According to reports, perhaps as many as 3,000 persons from Western European countries have gone to fight in Syria and a sizeable section of these have joined the Islamic State. The European Governments are desperately trying to find a strategy for preventing suspected radicals from leaving to joinjihadis abroad. Yet even while trying to do so, they find themselves struggling to determine how to deal with those wanting to return home. Hence, clearly, the Counter-Terrorism and Security Bill’s provision for cancelling the passports of persons suspected of terrorism overseas and allowing the Government to control their potential return to the United Kingdom. Hence also the proposal to amend the Terrorist Prevention and Investigation Measures to permit the forcible relocation of suspects to other parts of Britain,
The Counter-Terrorism and Security Bill will also require Internet service providers to retain information linking internet protocol addresses to individual users. Also, it will give police the power to compel Internet firms to hand over details deemed helpful in identifying suspected terrorists. This is a particularly important move. In an article in the Financial Times of November 4, Mr Robert Hannigan, recently appointed Director of Government Communications Headquarters, Britain’s electronic intelligence agency, specifically mentioned the Islamic State as an organisation whose members had “grown up on the Internet” and were “exploiting the power of the web to create a jihadi threat with near-global reach.” He was also severely critical of American giants – Apple, Google and others – for providing “command-and-control networks of choice for terrorists and criminals” and asked them to find a better balance between privacy and security.

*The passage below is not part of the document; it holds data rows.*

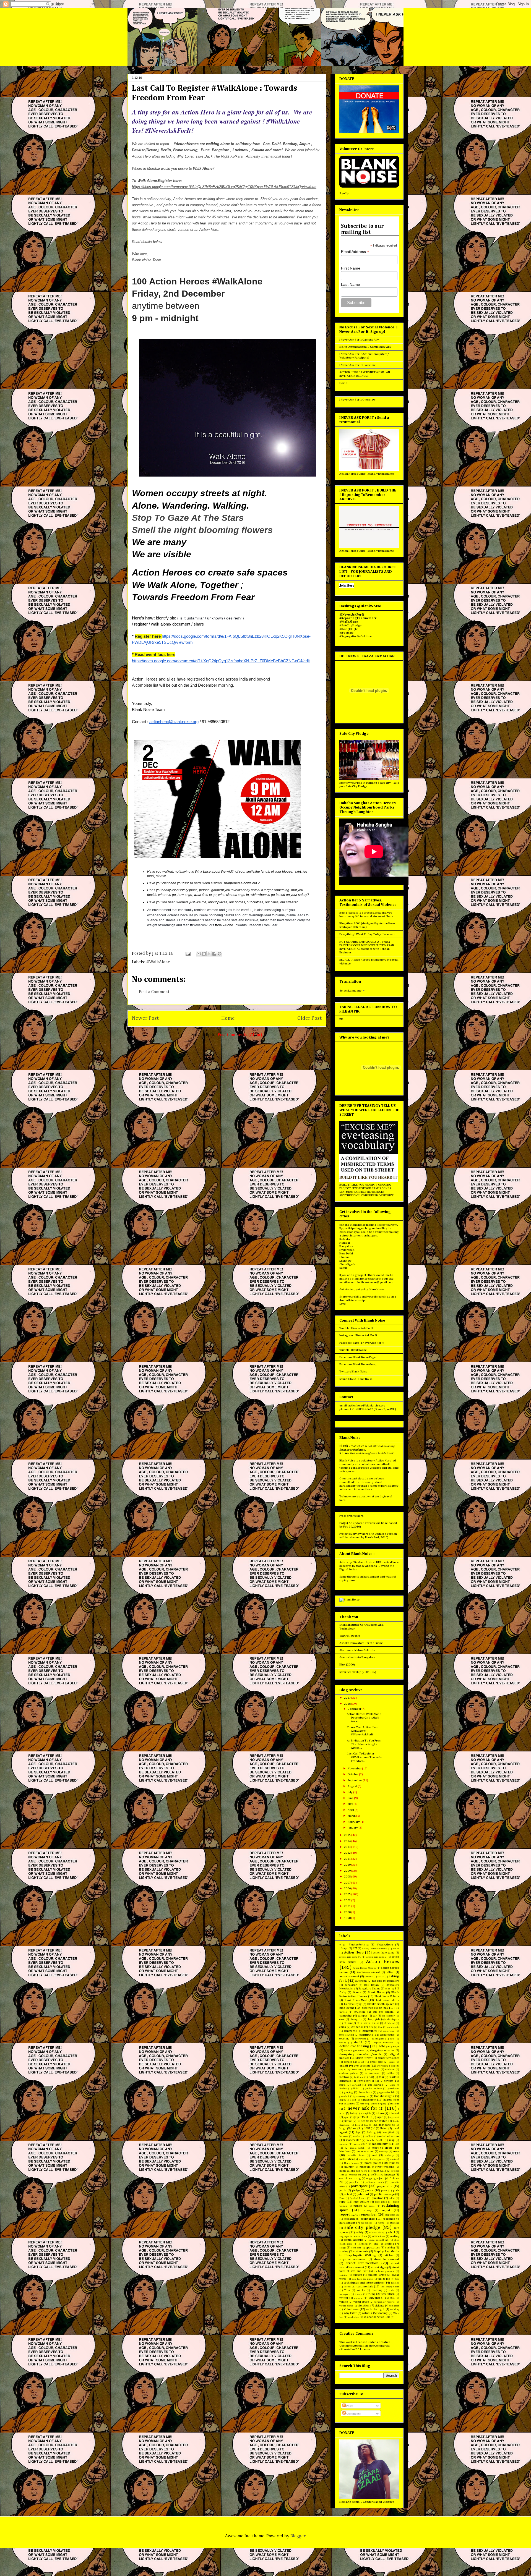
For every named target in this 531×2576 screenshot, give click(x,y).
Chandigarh (347, 1264)
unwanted (375, 2297)
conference (388, 2031)
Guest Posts (365, 2092)
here (342, 1500)
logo (358, 2132)
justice (347, 2121)
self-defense (378, 2236)
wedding (394, 2309)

The Federal Bureau of Investigation has also been critical, as has been Admiral Michael S Rogers, Director of the US National Security Agency. While telling students and faculty members at Stanford University earlier this month that “a fundamentally strong Internet is in the best interest of the US”, he also made clear that encrypted products and services were increasingly a “challenge” which would be dealt with. He also spoke in favour of better sharing of data between the intelligence community and private technology companies.
The matter is of critical importance. Effective intelligence surveillance of Internet communications among suspected terrorists is required for aborting both planned terrorist strikes and Internet propaganda aimed at indoctrinating people to becomejihadis. The latter needs to be especially mentioned given the growing instances of people becoming fundamentalist terrorists-increasingly of the “lone wolf” or solitarily active, type – on the basis of online exhortations. A report in the Internet edition of The New York Times of 24th November, quoted Mark Rowley, Assistant Commissioner of Police at the Scotland Yard, as saying that the major threat to Britain was from “extremists home-grown, in our communities, radicalised by images and messages they read on social media and prepared to kill for their cause.”
It remains to be seen how the Internet giants react to the passage of the Counter-Terrorism and Security Bill and pressure from governments, which is bound to become stronger as more and more countries come under the shadow of terrorist threats. The latter have already forced the grant of permission to the authorities in Britain, Germany and Belgium to detain individuals suspected of involvement in a militant organisation abroad. France passed similar legislation in September, and Austria has made it possible to detain someone suspected of supporting the Islamic State and other groups in Syria.